1.1. Purpose and organization of the User’s Guide

The goal of this User’s Guide is to provide basic information for users of the Model Evaluation Tools (MET) to enable them to apply MET to their datasets and evaluation studies. MET was originally designed for application to the post-processed output of the Weather Research and Forecasting (WRF) model. However, MET may also be used for the evaluation of forecasts from other models or applications, including the Unified Forecast System (UFS), and the System for Integrated Modeling of the Atmosphere (SIMA) if certain file format definitions (described in this document) are followed.

The MET User’s Guide is organized as follows. Section 1 provides an overview of MET and its components. Section 3 contains basic information about how to get started with MET - including system requirements, required software (and how to obtain it), how to download MET, and information about compilers, libraries, and how to build the code. Section 4 - Section 10 focuses on the data needed to run MET, including formats for forecasts, observations, and output. These sections also document the reformatting and masking tools available in MET. Section 11 - Section 15 focuses on the main statistics modules contained in MET, including the Point-Stat, Grid-Stat, Ensemble-Stat, Wavelet-Stat and GSI Diagnostic Tools. These sections include an introduction to the statistical verification methodologies utilized by the tools, followed by a section containing practical information, such as how to set up configuration files and the format of the output. Section 16 and Section 17 focus on the analysis modules, Stat-Analysis and Series-Analysis, which aggregate the output statistics from the other tools across multiple cases. Section 19 - Section 21 describes a suite of object-based tools, including MODE, MODE-Analysis, and MODE-TD. Section 22 - Section 28 describes tools focused on tropical cyclones, including MET-TC Overview, TC-Dland, TC-Pairs, TC-Stat, TC-Gen, TC-RMW and RMW-Analysis. Finally, Section 29 includes plotting tools included in the MET release for checking and visualizing data, as well as some additional tools and information for plotting MET results. The appendices provide further useful information, including answers to some typical questions (Appendix A, Section 31) and links and information about map projections, grids, and polylines (Appendix B, Section 32). Appendix C, Section 33 and Appendix D, Section 34 provide more information about the verification measures and confidence intervals that are provided by MET. Sample code that can be used to perform analyses on the output of MET and create particular types of plots of verification results is posted on the MET website). Note that the MET development group also accepts contributed analysis and plotting scripts which may be posted on the MET website for use by the community. It should be noted there are References (Section 30) in this User’s Guide as well.

The remainder of this section includes information about the context for MET development, as well as information on the design principles used in developing MET. In addition, this section includes an overview of the MET package and its specific modules.

1.2. The Developmental Testbed Center (DTC)

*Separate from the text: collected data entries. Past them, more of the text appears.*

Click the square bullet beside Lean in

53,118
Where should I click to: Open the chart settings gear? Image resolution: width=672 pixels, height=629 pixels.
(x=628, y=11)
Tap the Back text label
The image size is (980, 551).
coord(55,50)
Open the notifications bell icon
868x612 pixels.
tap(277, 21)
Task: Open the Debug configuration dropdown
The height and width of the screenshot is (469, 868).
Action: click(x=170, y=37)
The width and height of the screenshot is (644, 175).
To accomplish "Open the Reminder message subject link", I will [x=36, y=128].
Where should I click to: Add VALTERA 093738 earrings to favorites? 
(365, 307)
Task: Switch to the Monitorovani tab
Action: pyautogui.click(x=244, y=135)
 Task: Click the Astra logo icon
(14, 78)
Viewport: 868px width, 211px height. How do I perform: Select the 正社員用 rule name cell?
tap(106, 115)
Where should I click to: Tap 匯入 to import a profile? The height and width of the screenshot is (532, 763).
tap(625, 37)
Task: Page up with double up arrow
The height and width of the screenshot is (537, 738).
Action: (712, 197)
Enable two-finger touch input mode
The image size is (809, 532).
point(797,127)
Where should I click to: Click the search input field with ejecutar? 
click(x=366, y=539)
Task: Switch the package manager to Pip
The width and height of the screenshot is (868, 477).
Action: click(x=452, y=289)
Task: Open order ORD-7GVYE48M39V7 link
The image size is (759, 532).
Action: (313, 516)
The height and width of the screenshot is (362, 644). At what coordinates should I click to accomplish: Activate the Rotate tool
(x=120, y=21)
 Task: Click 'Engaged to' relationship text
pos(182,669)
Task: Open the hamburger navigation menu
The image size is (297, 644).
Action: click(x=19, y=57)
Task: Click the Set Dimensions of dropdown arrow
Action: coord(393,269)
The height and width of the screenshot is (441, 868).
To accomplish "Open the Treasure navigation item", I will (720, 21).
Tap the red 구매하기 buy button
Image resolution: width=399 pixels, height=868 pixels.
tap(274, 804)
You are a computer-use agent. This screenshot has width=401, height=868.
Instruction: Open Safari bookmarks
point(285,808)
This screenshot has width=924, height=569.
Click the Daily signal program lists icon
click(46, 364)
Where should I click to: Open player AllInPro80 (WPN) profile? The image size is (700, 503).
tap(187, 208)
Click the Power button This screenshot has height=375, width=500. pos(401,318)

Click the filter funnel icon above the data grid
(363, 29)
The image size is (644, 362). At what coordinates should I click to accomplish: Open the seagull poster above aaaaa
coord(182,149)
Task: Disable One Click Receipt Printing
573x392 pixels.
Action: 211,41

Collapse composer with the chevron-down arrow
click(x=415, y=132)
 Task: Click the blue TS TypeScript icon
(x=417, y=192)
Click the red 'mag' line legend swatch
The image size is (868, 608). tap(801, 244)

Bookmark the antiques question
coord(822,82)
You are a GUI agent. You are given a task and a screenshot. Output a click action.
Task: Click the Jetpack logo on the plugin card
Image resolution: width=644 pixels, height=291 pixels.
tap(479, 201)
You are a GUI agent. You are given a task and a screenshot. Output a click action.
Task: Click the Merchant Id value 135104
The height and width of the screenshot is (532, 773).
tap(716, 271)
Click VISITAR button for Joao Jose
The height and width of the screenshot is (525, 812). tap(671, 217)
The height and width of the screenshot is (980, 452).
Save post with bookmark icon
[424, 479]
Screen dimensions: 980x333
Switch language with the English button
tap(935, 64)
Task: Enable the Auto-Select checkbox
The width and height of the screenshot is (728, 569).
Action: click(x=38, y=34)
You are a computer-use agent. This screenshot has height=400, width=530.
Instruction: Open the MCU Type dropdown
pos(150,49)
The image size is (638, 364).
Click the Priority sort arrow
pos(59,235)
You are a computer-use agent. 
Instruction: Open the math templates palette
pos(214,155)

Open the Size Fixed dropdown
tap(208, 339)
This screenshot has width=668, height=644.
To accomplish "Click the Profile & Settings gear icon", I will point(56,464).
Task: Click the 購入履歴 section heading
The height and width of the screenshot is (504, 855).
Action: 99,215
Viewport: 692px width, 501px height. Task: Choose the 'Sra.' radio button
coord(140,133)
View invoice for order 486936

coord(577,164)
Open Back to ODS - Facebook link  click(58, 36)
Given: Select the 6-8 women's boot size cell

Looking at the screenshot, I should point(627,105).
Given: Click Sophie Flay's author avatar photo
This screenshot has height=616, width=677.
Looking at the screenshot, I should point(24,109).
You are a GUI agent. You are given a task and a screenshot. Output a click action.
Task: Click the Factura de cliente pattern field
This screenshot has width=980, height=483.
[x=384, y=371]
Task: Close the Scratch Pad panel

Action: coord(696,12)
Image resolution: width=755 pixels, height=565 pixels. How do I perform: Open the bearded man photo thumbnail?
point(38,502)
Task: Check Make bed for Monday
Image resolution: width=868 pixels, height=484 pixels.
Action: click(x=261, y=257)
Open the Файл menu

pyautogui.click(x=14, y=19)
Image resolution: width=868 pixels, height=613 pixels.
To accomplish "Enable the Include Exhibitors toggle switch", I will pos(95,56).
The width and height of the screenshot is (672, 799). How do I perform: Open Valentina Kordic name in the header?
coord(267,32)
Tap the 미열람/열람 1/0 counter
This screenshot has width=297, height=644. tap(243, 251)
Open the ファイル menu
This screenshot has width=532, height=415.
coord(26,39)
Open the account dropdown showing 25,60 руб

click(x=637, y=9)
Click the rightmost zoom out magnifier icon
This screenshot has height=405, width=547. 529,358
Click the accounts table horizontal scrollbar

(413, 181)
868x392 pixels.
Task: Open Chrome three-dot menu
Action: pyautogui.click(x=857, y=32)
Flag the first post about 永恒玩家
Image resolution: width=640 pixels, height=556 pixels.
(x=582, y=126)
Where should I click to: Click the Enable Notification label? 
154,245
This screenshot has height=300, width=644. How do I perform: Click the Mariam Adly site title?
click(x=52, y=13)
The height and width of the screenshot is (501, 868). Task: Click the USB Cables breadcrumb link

MET has been developed, and will be maintained and enhanced, by the Developmental Testbed Center (DTC). The main goal of the DTC is to serve as a bridge between operations and research, to facilitate the activities of these two important components of the numerical weather prediction (NWP) community. The DTC provides an environment that is functionally equivalent to the operational environment in which the research community can test model enhancements; the operational community benefits from DTC testing and evaluation of models before new models are implemented operationally. MET serves both the research and operational communities in this way - offering capabilities for researchers to test their own enhancements to models and providing a capability for the DTC to evaluate the strengths and weaknesses of advances in NWP prior to operational implementation.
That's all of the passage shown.